Continual Domain Adversarial Adaptation via Double-Head Discriminators
This addresses a specific bottleneck in continual domain adaptation for machine learning practitioners, though it appears incremental.
The paper tackles the challenge of domain adversarial adaptation in continual learning where previous source domain data is inaccessible, by proposing a double-head discriminator algorithm that reduces empirical estimation error of H-divergence. Experiments show over 2% improvement on target domain adaptation tasks while mitigating source domain forgetting.

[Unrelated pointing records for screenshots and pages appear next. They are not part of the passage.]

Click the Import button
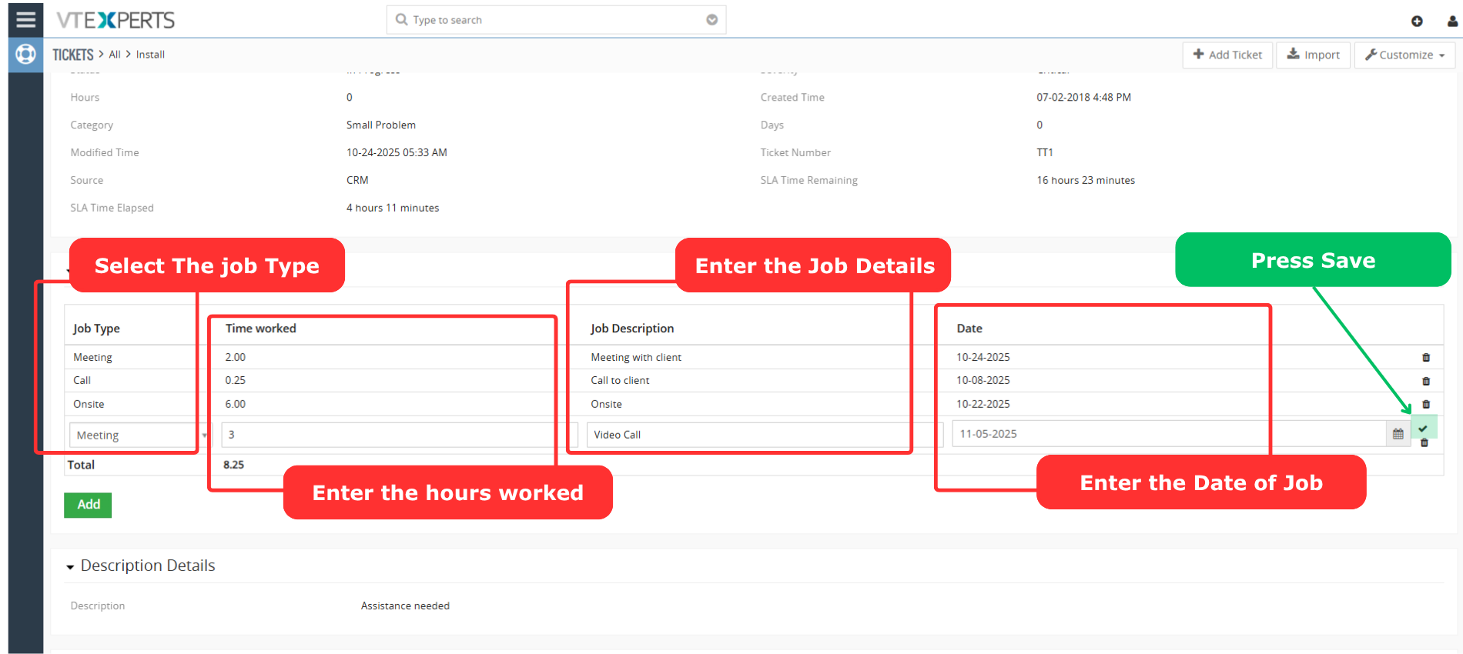1463x654 pixels. (x=1313, y=55)
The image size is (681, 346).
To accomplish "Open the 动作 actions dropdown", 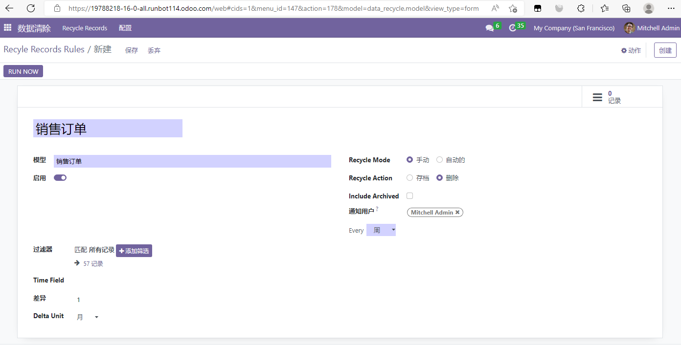I will pos(631,50).
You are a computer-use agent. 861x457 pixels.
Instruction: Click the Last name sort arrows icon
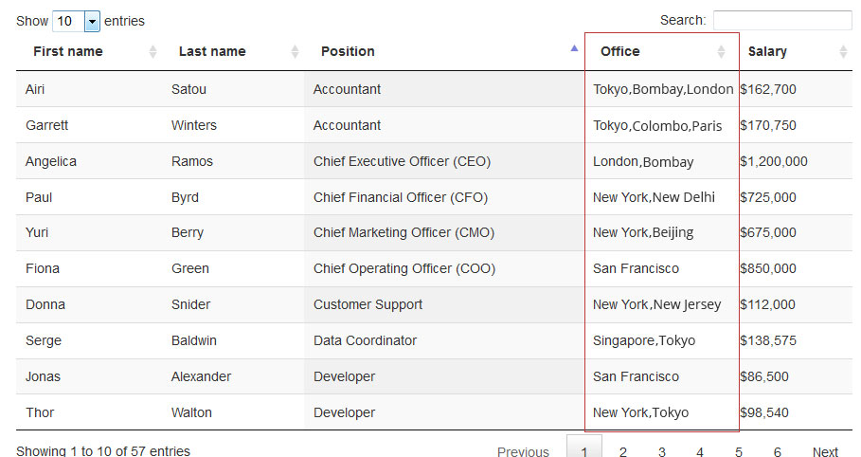tap(295, 51)
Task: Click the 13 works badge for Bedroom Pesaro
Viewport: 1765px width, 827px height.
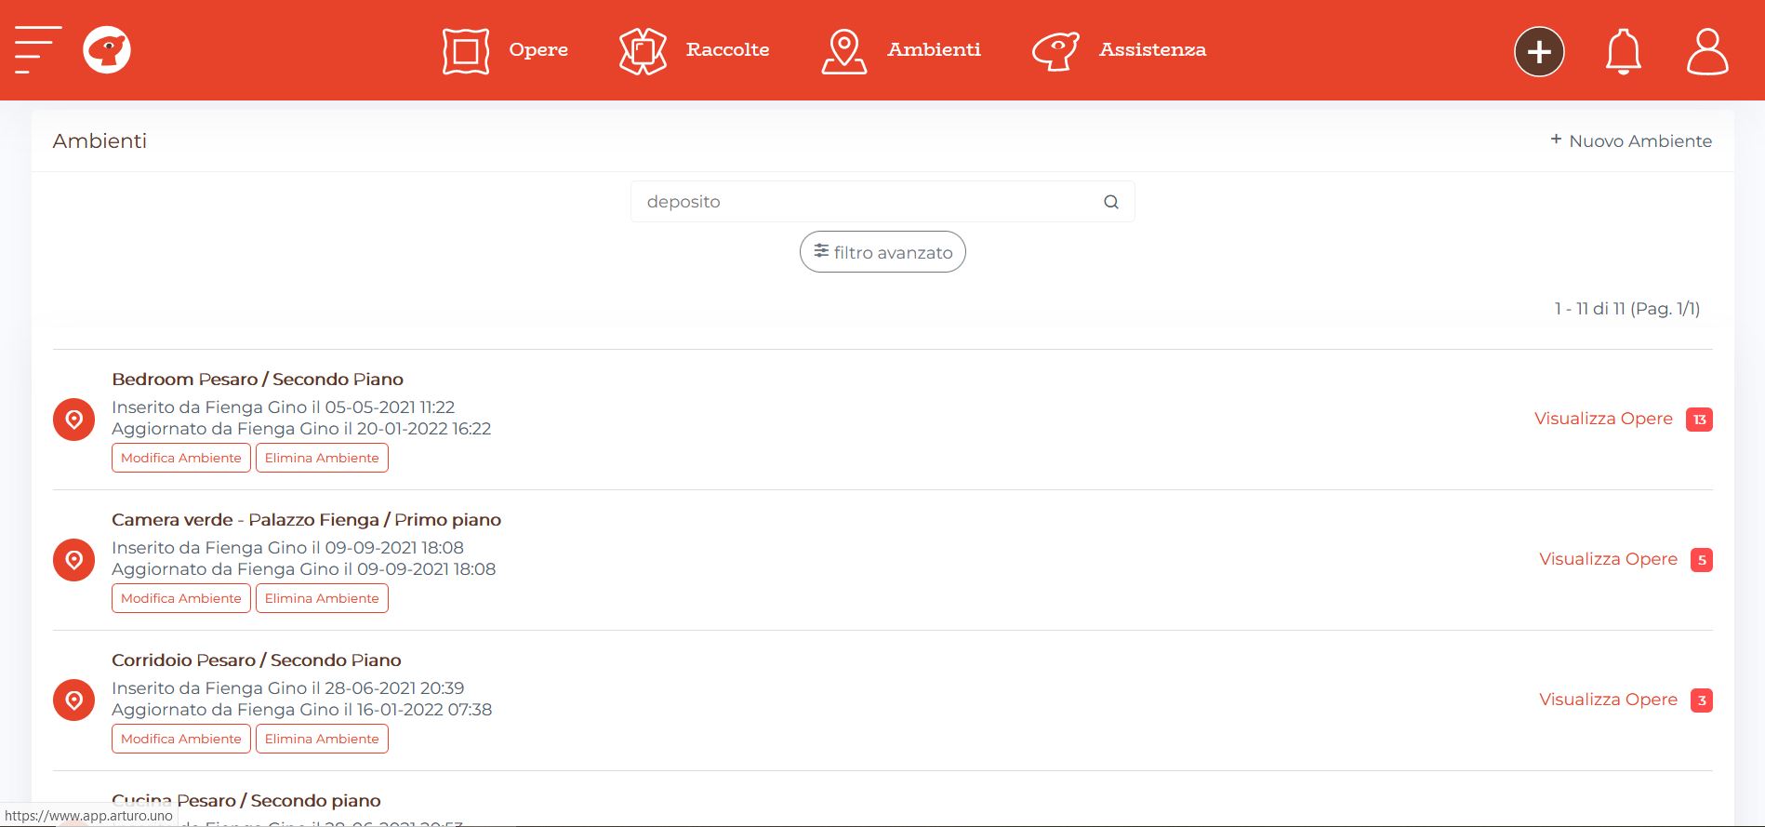Action: coord(1699,420)
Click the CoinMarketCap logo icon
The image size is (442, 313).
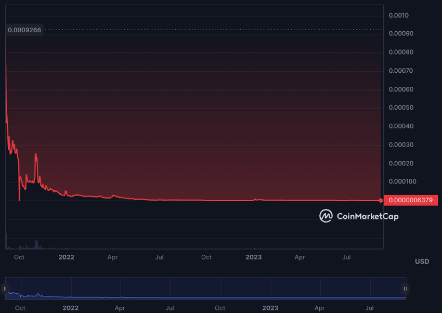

Domain adversarial adaptation in a continual setting poses a significant challenge due to the limitations on accessing previous source domain data. Despite extensive research in continual learning, the task of adversarial adaptation cannot be effectively accomplished using only a small number of stored source domain data, which is a standard setting in memory replay approaches. This limitation arises from the erroneous empirical estimation of $\gH$-divergence with few source domain samples. To tackle this problem, we propose a double-head discriminator algorithm, by introducing an addition source-only domain discriminator that are trained solely on source learning phase. We prove that with the introduction of a pre-trained source-only domain discriminator, the empirical estimation error of $\gH$-divergence related adversarial loss is reduced from the source domain side. Further experiments on existing domain adaptation benchmark show that our proposed algorithm achieves more than 2$\%$ improvement on all categories of target domain adaptation task while significantly mitigating the forgetting on source domain.